*MATERIAL SUPPLIED:*
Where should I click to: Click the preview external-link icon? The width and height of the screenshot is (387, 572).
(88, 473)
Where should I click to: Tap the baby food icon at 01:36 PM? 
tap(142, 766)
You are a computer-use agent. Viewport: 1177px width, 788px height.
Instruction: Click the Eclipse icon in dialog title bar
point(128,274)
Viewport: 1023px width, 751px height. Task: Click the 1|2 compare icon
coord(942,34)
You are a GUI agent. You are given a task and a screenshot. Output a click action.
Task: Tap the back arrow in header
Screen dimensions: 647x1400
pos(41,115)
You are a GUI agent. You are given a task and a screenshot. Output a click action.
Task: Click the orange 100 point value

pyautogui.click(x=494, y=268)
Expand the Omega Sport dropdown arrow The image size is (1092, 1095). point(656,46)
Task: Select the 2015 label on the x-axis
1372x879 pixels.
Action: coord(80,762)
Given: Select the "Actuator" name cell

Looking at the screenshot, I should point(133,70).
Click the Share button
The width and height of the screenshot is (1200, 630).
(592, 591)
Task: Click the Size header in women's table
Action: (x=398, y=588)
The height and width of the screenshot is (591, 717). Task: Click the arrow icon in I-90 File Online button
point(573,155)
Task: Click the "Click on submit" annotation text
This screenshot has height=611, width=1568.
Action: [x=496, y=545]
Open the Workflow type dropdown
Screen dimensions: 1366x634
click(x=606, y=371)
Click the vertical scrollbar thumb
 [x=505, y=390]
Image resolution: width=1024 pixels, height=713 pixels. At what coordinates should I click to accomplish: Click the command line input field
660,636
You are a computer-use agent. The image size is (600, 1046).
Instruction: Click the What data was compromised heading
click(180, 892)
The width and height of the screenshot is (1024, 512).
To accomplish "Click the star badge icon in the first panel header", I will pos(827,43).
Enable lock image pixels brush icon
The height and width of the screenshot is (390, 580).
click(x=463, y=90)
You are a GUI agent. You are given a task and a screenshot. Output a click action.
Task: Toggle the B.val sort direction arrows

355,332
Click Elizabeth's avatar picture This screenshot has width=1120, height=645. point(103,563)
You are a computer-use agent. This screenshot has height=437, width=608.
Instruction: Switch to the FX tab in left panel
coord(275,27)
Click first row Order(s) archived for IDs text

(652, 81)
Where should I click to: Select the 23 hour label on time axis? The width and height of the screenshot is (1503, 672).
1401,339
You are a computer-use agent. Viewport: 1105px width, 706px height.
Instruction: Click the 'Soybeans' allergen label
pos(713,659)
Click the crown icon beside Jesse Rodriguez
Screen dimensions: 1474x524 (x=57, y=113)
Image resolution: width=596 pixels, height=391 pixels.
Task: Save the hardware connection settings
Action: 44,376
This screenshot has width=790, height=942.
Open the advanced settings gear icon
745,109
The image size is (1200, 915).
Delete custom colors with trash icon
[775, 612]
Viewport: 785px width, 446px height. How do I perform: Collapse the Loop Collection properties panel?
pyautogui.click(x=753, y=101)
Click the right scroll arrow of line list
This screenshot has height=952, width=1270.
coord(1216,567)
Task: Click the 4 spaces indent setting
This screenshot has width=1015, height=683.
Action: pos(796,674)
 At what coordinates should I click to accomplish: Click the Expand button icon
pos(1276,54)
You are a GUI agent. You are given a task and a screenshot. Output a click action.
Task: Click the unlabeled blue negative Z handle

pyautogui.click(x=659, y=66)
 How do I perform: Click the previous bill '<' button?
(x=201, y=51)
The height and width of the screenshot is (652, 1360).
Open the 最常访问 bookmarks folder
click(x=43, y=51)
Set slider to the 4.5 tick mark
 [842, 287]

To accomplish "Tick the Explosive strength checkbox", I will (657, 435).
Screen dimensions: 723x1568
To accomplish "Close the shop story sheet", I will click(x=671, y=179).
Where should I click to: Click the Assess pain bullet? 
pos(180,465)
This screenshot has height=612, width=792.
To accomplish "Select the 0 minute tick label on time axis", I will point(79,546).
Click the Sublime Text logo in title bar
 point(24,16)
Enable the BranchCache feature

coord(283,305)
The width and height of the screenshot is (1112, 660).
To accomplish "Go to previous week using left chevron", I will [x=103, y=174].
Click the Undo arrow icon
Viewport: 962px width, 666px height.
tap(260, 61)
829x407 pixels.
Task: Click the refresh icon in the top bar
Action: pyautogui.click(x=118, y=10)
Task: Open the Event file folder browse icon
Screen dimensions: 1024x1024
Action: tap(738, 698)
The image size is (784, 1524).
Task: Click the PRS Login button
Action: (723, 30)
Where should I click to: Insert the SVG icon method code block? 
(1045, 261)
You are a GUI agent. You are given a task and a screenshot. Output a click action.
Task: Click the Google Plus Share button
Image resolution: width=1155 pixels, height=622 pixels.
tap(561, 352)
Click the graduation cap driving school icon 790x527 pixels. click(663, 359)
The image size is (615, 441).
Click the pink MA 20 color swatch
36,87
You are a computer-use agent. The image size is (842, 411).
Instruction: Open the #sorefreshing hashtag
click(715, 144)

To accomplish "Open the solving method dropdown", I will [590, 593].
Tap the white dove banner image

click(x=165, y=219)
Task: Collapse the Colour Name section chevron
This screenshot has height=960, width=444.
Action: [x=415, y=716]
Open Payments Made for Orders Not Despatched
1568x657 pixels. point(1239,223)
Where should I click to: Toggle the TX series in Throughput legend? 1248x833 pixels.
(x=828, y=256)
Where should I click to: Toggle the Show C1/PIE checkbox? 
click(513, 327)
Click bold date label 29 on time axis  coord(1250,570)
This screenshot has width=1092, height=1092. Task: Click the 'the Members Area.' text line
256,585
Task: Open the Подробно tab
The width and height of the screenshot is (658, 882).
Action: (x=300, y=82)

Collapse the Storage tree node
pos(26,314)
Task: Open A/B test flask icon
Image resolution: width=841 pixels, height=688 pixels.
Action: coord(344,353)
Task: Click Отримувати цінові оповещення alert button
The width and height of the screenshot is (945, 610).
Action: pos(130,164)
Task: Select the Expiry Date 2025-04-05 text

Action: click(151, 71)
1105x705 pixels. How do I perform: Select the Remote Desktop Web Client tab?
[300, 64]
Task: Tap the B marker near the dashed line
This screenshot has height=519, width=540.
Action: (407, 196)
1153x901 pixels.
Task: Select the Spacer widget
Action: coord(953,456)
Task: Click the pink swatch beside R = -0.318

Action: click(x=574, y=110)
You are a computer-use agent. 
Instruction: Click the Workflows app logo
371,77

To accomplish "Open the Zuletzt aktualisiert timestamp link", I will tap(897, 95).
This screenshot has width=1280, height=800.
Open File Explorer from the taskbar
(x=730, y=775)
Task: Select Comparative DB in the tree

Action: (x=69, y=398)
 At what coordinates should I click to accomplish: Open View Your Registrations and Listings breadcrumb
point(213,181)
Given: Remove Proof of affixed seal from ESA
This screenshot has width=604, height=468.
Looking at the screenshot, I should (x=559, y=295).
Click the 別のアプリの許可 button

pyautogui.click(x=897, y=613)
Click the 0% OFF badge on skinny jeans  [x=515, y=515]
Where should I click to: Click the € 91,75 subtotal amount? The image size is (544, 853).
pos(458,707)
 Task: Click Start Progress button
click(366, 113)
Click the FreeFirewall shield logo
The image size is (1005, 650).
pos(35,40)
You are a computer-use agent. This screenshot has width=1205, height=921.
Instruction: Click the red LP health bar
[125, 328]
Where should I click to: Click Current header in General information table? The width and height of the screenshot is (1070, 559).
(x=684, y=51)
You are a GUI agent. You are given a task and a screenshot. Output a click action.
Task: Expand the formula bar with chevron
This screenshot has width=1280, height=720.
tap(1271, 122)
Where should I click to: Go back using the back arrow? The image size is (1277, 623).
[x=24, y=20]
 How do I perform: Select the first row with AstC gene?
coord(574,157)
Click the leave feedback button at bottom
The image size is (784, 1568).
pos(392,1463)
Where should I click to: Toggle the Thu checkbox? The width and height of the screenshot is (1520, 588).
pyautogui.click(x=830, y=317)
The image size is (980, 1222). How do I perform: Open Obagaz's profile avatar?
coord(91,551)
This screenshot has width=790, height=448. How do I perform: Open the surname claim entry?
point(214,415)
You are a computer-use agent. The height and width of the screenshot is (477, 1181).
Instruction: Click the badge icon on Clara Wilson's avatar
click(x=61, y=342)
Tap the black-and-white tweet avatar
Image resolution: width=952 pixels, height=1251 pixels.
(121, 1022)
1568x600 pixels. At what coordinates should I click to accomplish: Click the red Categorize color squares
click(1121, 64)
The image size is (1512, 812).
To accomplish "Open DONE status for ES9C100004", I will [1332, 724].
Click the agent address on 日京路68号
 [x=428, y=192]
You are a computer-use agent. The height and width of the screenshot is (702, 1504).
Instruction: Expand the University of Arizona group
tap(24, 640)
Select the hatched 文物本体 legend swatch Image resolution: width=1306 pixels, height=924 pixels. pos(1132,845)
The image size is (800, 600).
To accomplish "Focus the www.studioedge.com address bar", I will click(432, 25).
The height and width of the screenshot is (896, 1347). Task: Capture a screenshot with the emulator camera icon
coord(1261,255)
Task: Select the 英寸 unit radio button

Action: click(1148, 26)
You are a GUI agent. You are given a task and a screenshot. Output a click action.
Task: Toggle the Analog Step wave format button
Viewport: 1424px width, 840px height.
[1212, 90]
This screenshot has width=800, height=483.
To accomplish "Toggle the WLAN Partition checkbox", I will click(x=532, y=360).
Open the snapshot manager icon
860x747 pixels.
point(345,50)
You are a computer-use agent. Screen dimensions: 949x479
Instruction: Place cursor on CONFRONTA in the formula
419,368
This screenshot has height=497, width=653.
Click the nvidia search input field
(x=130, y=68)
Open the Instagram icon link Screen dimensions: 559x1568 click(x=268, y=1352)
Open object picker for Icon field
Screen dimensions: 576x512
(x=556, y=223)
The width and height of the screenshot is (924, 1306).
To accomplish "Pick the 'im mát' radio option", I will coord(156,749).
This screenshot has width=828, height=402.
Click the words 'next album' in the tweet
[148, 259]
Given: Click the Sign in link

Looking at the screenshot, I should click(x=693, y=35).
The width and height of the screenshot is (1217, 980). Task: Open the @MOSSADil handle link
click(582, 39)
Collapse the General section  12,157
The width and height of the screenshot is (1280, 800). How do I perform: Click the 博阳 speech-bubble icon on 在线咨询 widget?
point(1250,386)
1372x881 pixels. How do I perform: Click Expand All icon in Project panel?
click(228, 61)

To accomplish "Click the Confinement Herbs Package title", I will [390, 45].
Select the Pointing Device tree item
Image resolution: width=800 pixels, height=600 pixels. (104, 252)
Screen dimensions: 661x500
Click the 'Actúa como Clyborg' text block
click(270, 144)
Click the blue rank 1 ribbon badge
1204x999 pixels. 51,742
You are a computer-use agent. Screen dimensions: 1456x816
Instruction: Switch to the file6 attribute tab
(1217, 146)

*WORK ORDER:* What lines above hold the word "dropdown"? List them all.

*ANSWER BELOW:*
Expand the Omega Sport dropdown arrow The image size is (1092, 1095). point(656,46)
Open the Workflow type dropdown
To accomplish "Open the solving method dropdown", I will [590, 593].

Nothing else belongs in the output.